Эти предательскіе удары въ спину даются совсѣмъ не въ пьяномъ видѣ. На via Tritone въ сезонъ 1897–1898 гг. какой-то лакей безъ мѣста подбѣжалъ къ своему сопернику по ухаживанью и всадилъ ему ножъ въ спину, среди бѣлаго дня, и успѣлъ скрыться.
При такихъ традиціонныхъ повадкахъ — огромное потребленіе вина усиливаетъ любовный темпераментъ. Римлянка также влюбчива, а, главное, ищетъ пристроиться во всѣхъ слояхъ общества — и въ палаццо, и въ закоулкахъ Трастевере. Нѣкоторые наблюдатели мелкаго мѣщанскаго и рабочаго люда утверждаютъ, что первобытность семейныхъ узъ въ немъ патріархальная. И мой добросовѣстный и строгій швейцарецъ, жившій не мало съ простонародьемъ, склоненъ считать кровосмѣшеніе возможнымъ фактомъ, и даже не братьевъ съ сестрами, а отцовъ съ дочерьми. И будто бы даже, если вы станете усовѣщевать такого отца, онъ наивно-звѣрски отвѣтить вамъ:
— У меня нѣтъ денегъ на любовницъ. Я пользуюсь чѣмъ могу. Какъ видите, это посильнѣе нашего крестьянскаго снохачества! Если даже въ иныхъ семьяхъ и существуютъ такіе библейскіе нравы, зато и мужчины и женщины совсѣмъ не бездушные и суровые отцы и матери. Они не умѣютъ воспитывать дѣтей, ведутъ ихъ грязно, не хлопочатъ о ихъ грамотности или ремеслѣ, но рѣдко бьютъ ихъ, готовые всегда накормить, и обходятся довольно мягко. Итальянцы вообще дѣтолюбивы и часто въ подчиненіи у женъ. И женщина Трастевере не лишена домовитости. Да и въ буржуазіи, и въ интеллигенціи она скорѣе хорошая, чѣмъ дурная жена. И давно уже наблюдательные иностранцы, писавшіе о римскихъ женщинахъ, полвѣка и больше назадъ, находили, что римлянкамъ недостаетъ, кромѣ образованія, болѣе достойныхъ и любящихъ мужей. Но въ простонародьѣ и тогда было меньше супружествъ, на манеръ барскихъ, съ полнымъ равнодушіемъ супруговъ.

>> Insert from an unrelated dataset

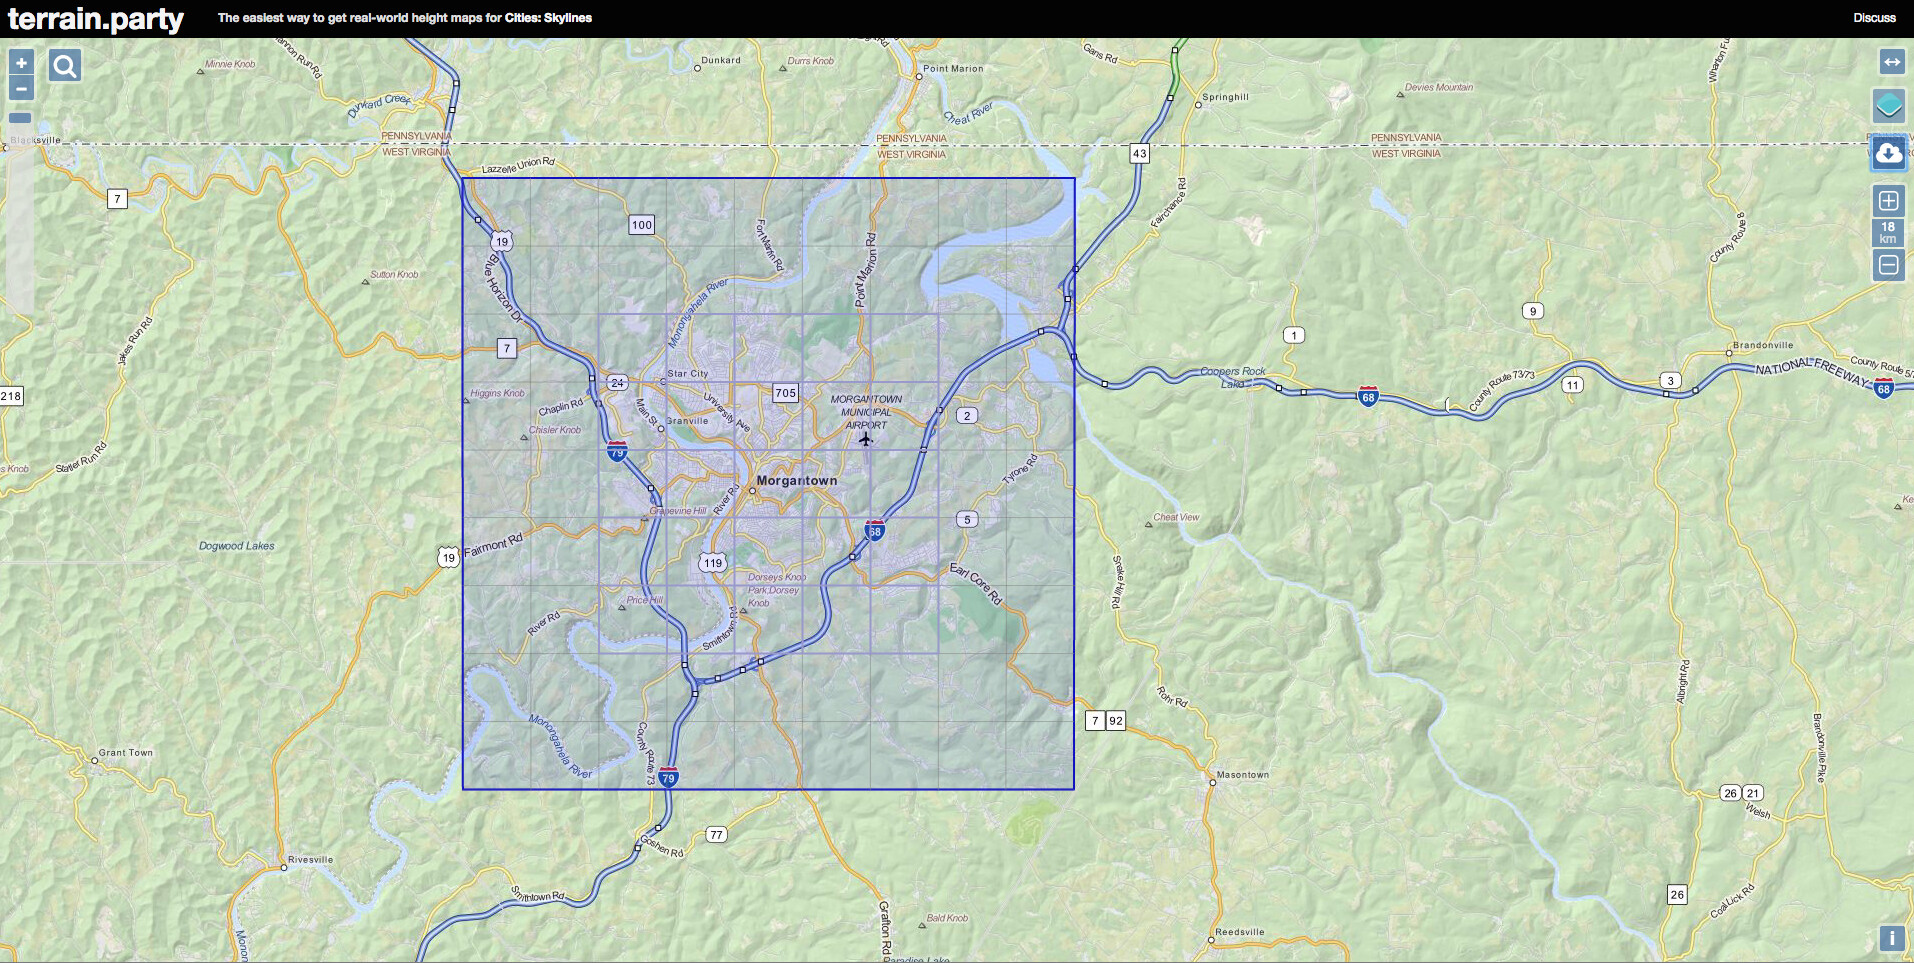Download the height map cloud icon
The width and height of the screenshot is (1914, 963).
[x=1888, y=153]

Чтобы судить сколько-нибудь вѣрно о томъ, какъ голова римскаго простолюдина, создавшаго «romanesco», всегда играла — надо ознакомиться съ сонетами Белли. Жаргонъ, на какомъ эти стихи всѣ написаны, нажегся труднымъ только съ перваго раза. Грамматика остается общеитальянская, съ нѣкоторыми вольностями произношенія и окончаній. Главная трудность — обиліе бытовыхъ словъ, существующихъ въ «romanesco», какъ настоящая его приправа.

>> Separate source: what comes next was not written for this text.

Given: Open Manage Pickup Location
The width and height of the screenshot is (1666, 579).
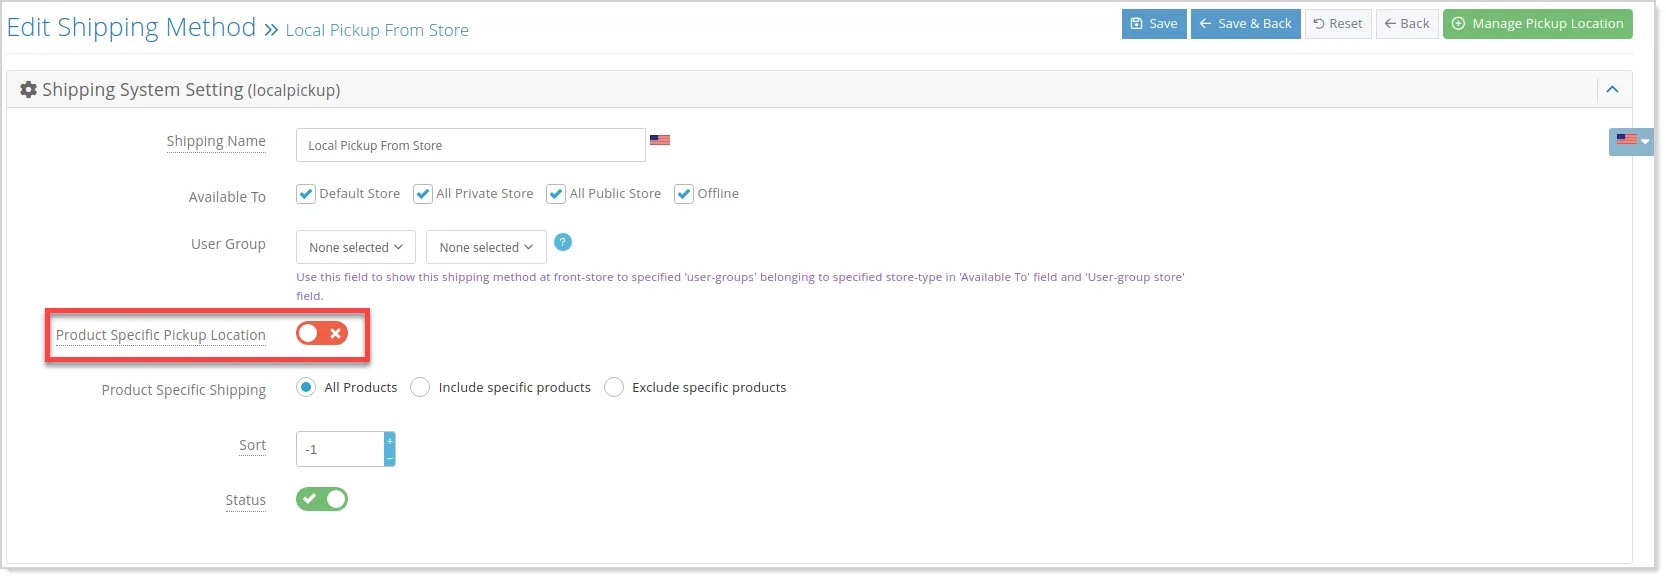Looking at the screenshot, I should pos(1537,24).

И вотъ въ этомъ-то языкѣ, прибауткахъ, остротахъ, окладѣ юмора и саркастическомъ настроеніи и сказывается одаренность расы, тотъ особый воздухъ Рима, который перерабатываетъ по-своему всякаго пришельца. Въ два-три поколѣнія онъ уже римлянинъ и говорятъ на діалектѣ. До сихъ поръ молодые люди, чтобы показать, что они уроженцы вѣчнаго города, болтаютъ между собою на романеске, хотя они учились въ лицеяхъ (гимназіяхъ), университетѣ, и родители ихъ — богатые буржуа, чиновники, даже дворяне. Это — особый шикъ и какъ бы почетное отличіе, какого нигдѣ, въ остальныхъ столицахъ Европы, нѣтъ, кромѣ развѣ Вѣны, гдѣ и эрцъ-герцоги, случается, говорятъ нарочно вѣнскимъ народнымъ нарѣчіемъ.